Species of flowering plant

Patersonia argyrea is a species of plant in the iris family Iridaceae and is endemic to Western Australia. It is a tufted perennial herb with linear, sword-shaped leaves and violet tepals.

==Description==
Patersonia argyrea is a tufted perennial herb that typically grows to a height of 40 cm with its foliage covered with silvery hairs. It has six to ten linear, sword-shaped, grass-like leaves 60–100 mm long and 2.0–5.2 mm wide. The flowering scape is shorter than the leaves, 21–35 cm long with the sheath enclosing the flowers elliptic, dark brown, prominently veined and 35–52 mm long. The outer tepals are violet-purple, the hypanthium tube 20–35 mm long and glabrous. Flowering mainly occurs from September to November.

==Taxonomy and naming==
Patersonia argyrea was first described in 1984 by David Alan Cooke in the journal Nuytsia, from specimens collected by Charles Austin Gardner on Mount Lesueur in 1946. The specific epithet (argyrea) is derived from the Latin word argyreus meaning "silvery", referring to the hairs on the foliage.

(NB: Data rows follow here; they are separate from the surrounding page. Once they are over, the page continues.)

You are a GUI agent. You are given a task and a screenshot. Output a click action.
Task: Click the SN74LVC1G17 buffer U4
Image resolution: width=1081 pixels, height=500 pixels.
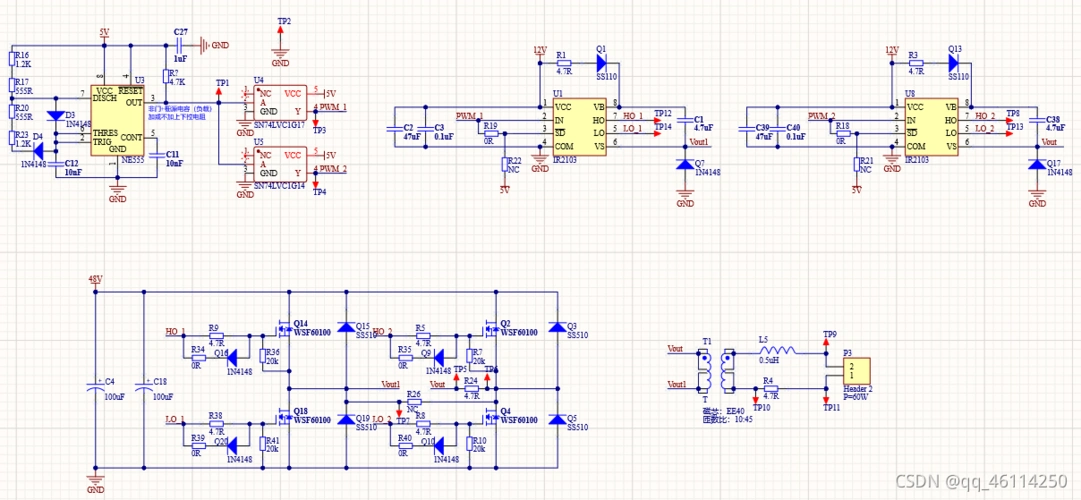tap(278, 100)
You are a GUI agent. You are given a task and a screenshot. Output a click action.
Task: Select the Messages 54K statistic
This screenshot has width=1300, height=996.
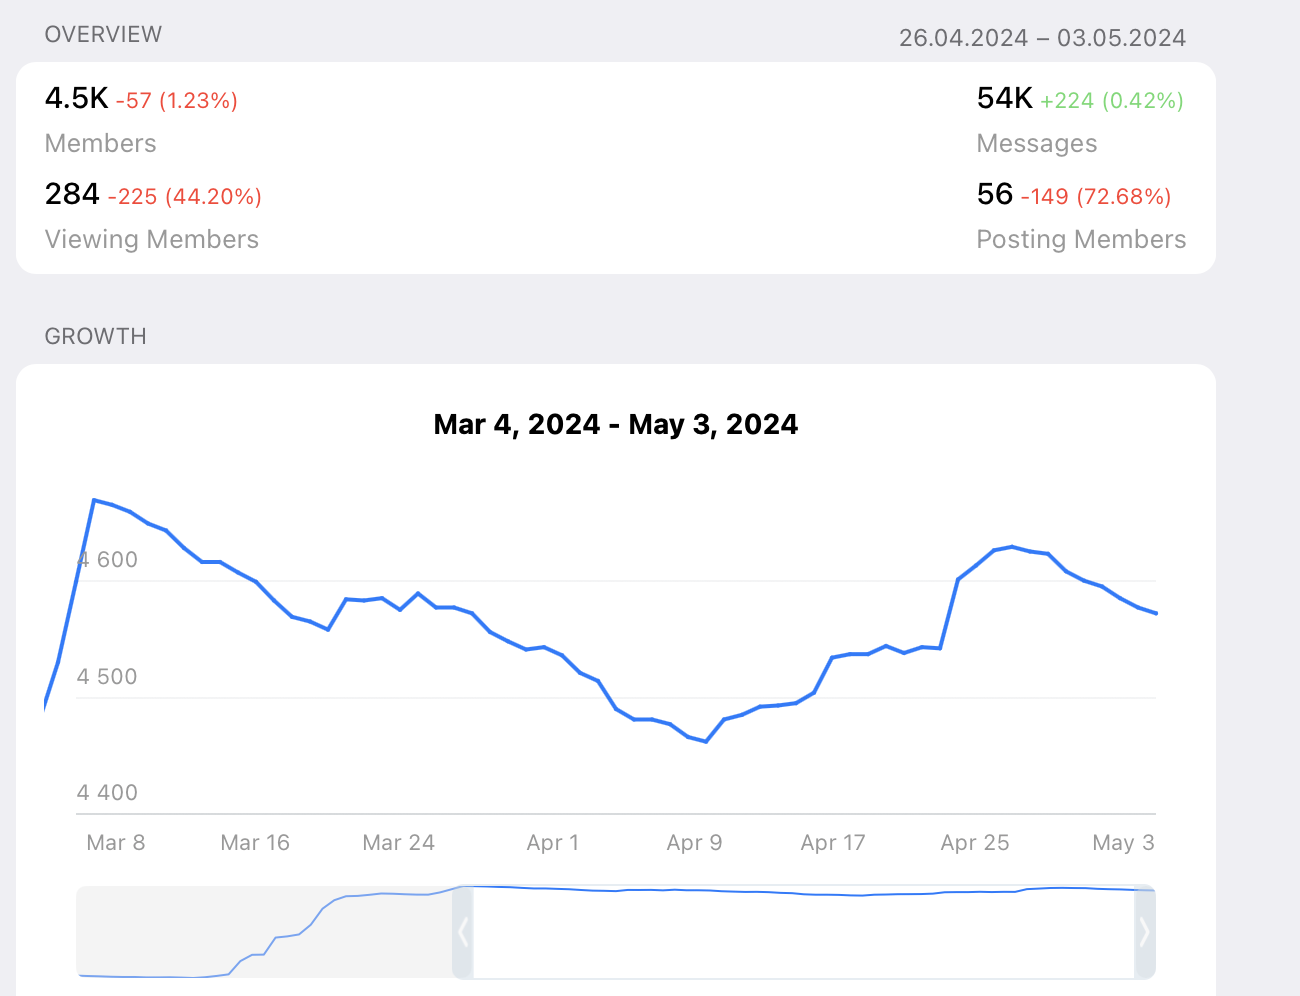(1004, 98)
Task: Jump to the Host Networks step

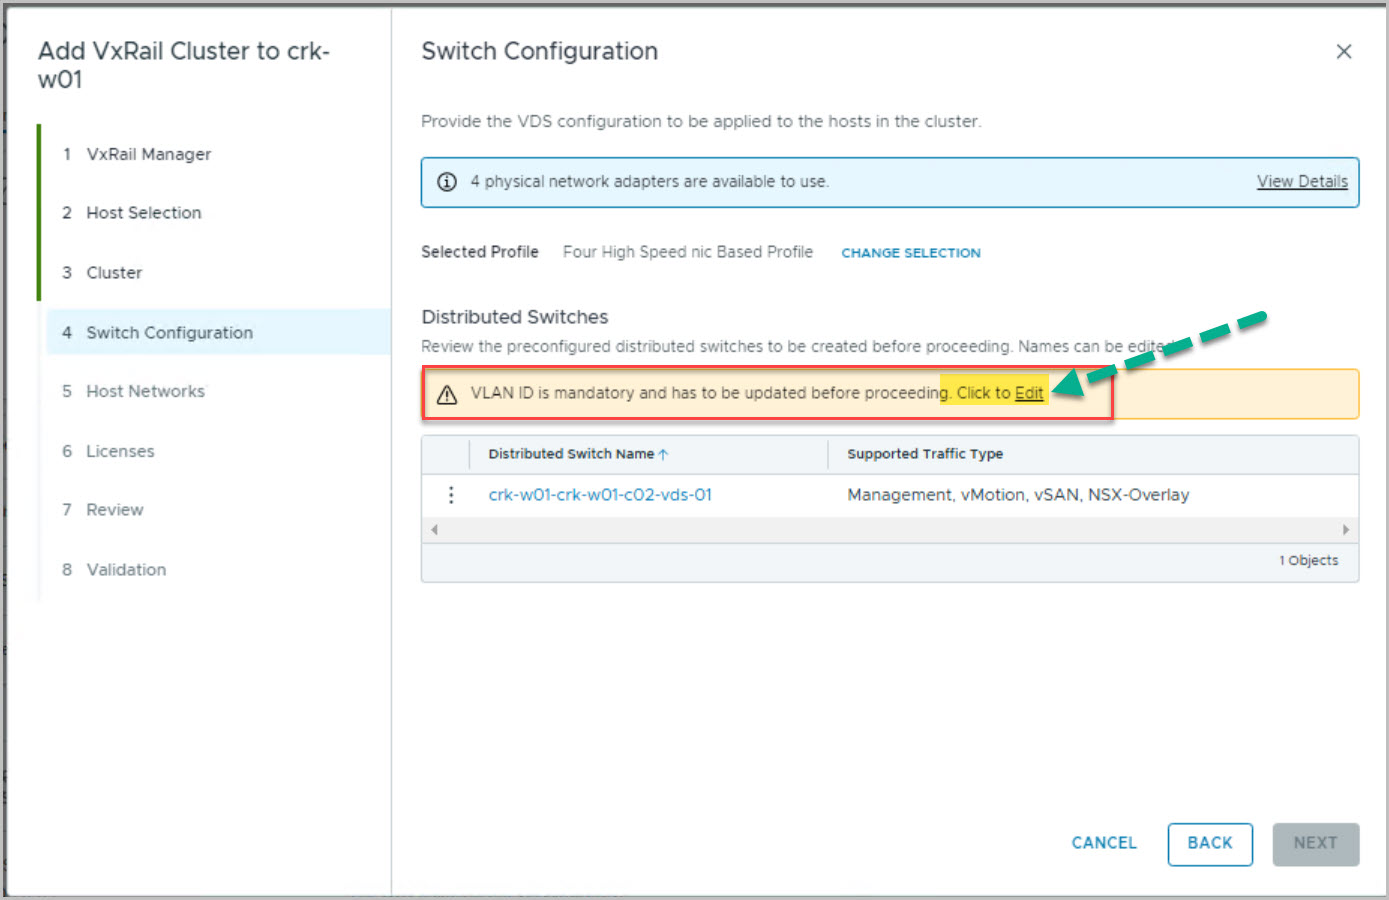Action: coord(145,392)
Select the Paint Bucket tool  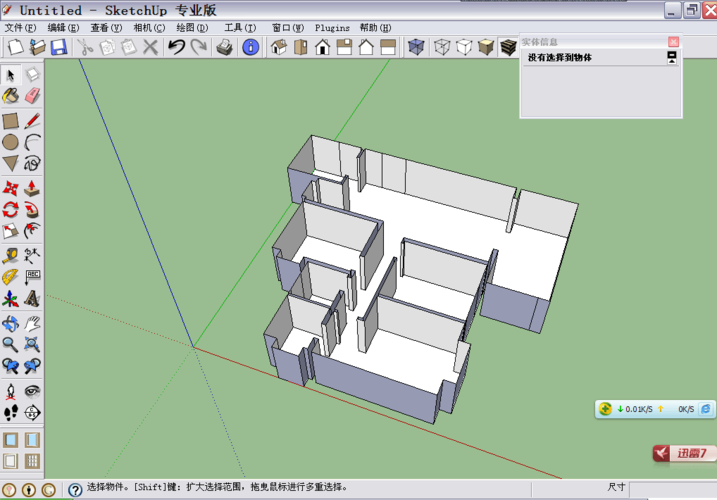coord(10,96)
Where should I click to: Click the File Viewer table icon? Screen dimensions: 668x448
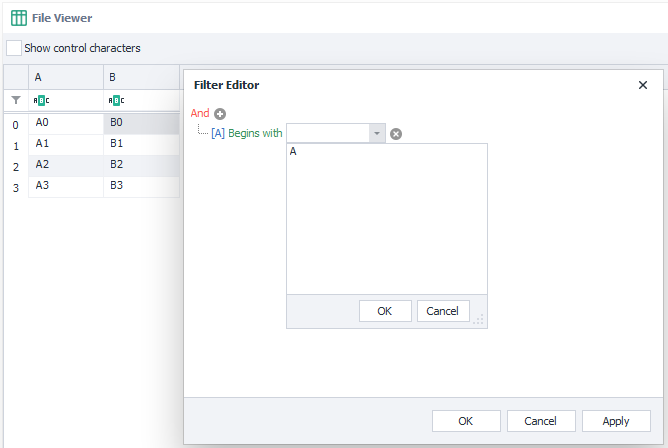pos(18,17)
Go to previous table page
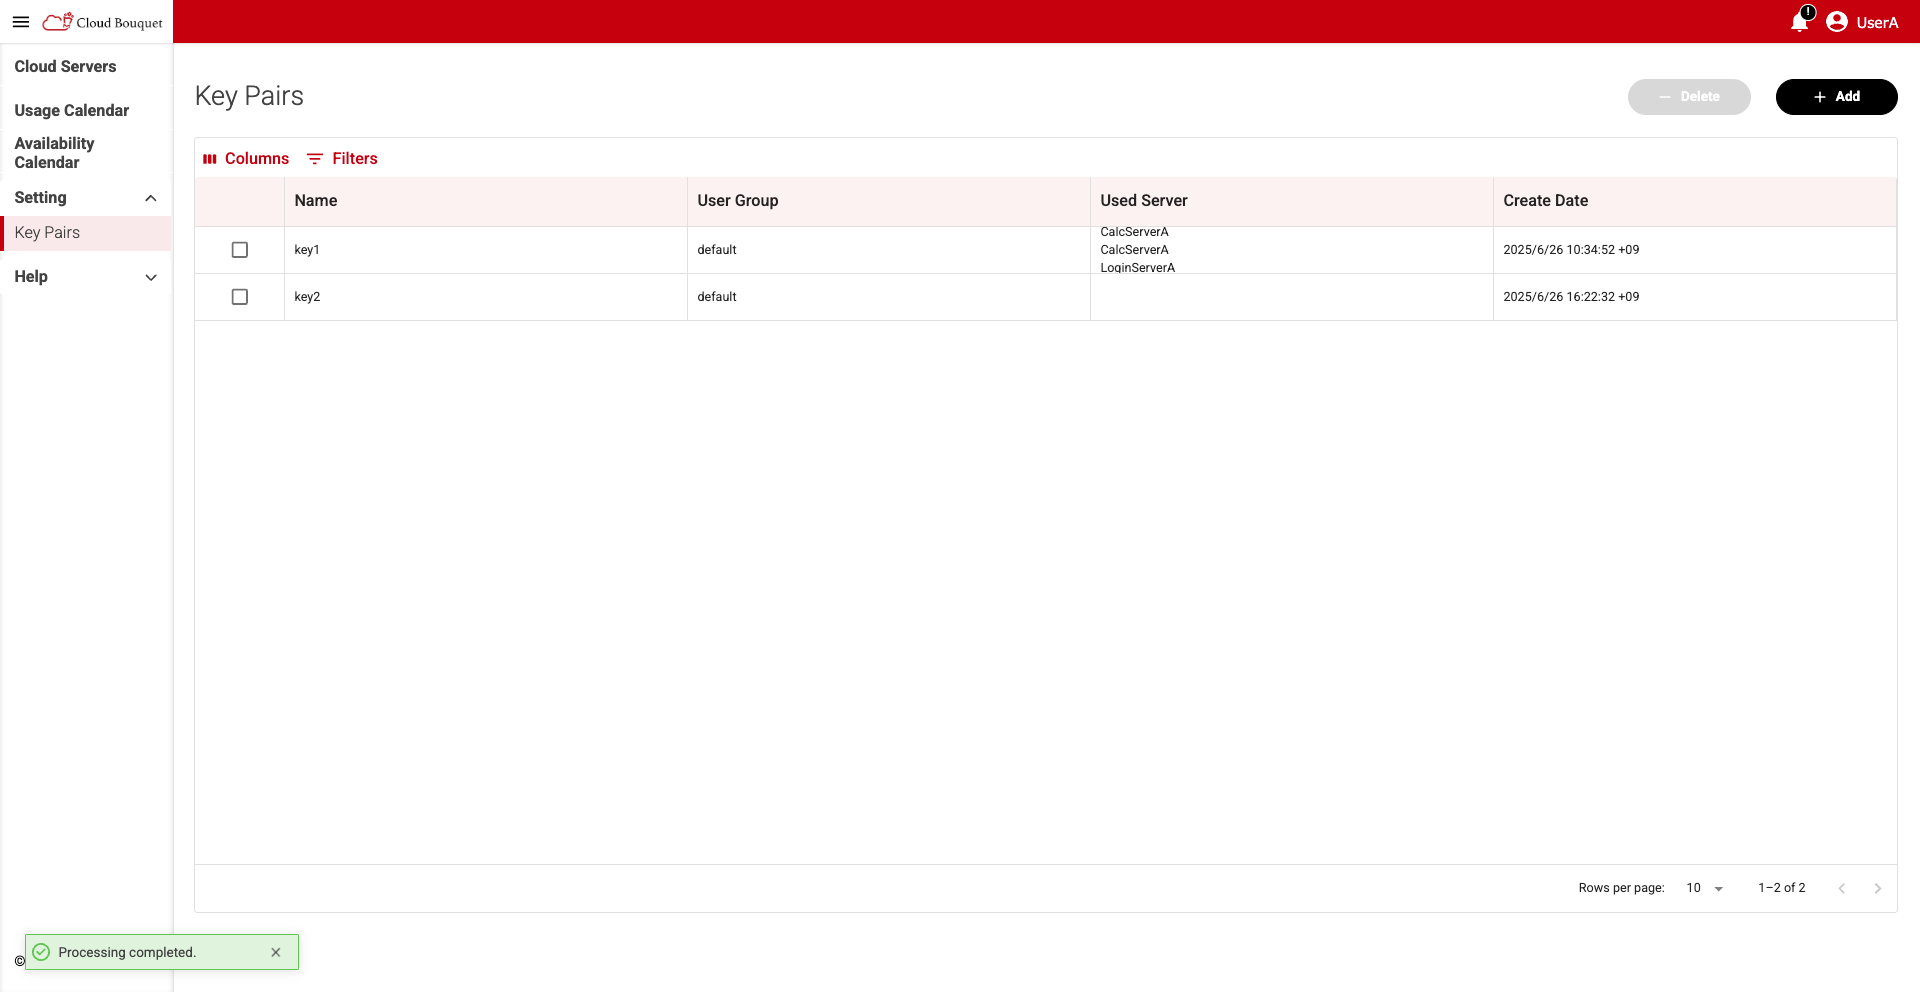 pos(1842,888)
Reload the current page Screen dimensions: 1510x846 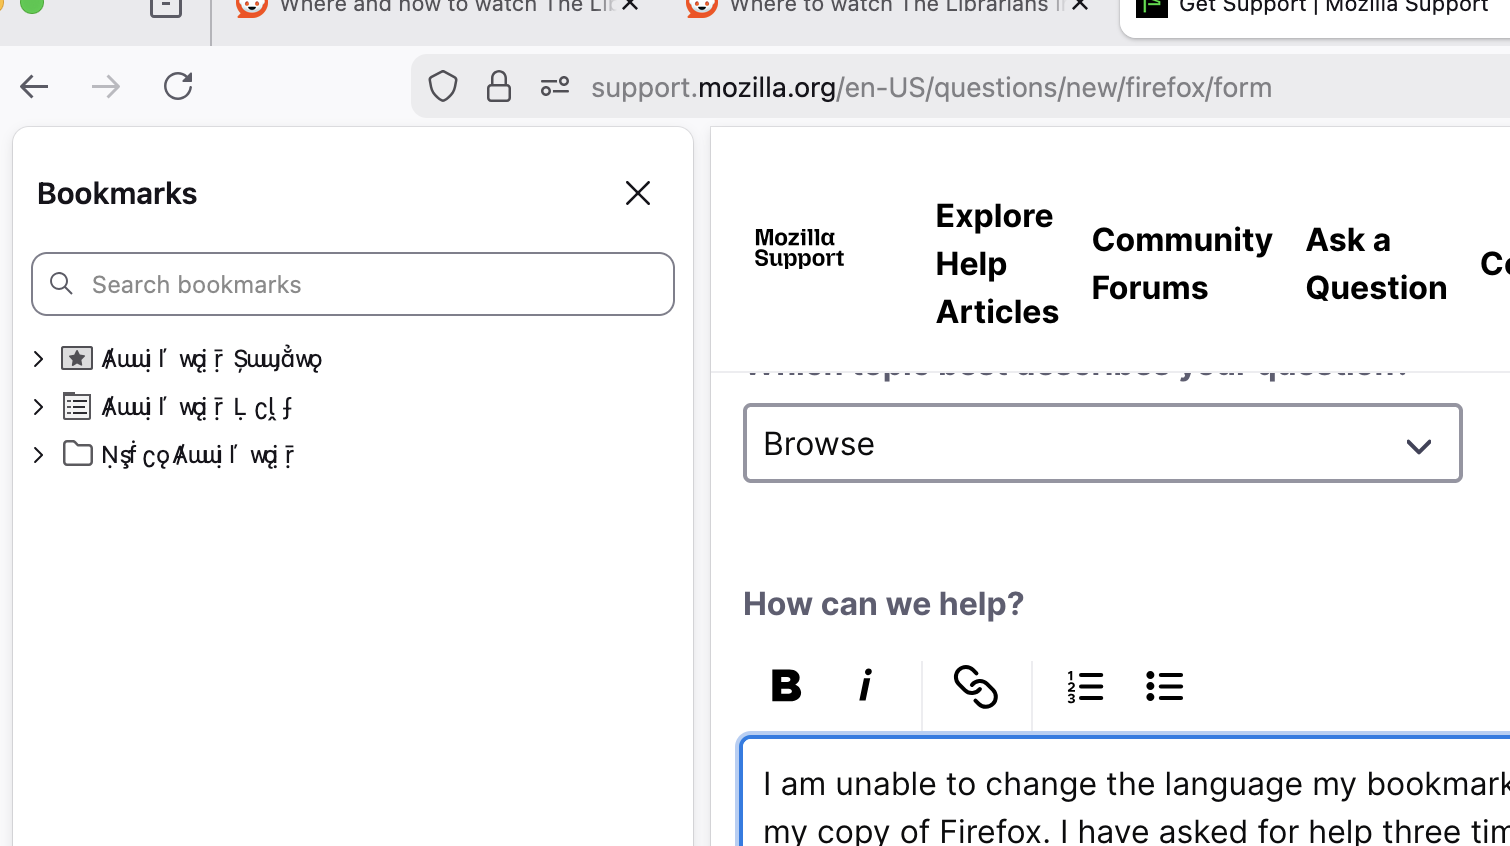coord(178,87)
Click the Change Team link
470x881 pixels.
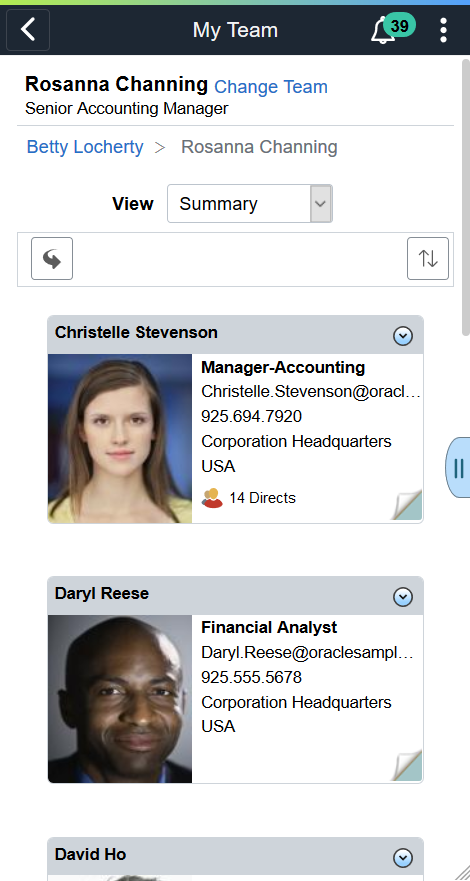(271, 87)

==Distribution and habitat==
This patersonia grows in heath on sandy soil and is only known from near Mount Lesueur in the Geraldton Sandplains Biogeographic region of south-western Western Australia.

==Conservation status==
Patersonia argyrea is listed as "Priority Three" by the Government of Western Australia Department of Biodiversity, Conservation and Attractions, meaning that it is poorly known and known from only a few locations but is not under imminent threat.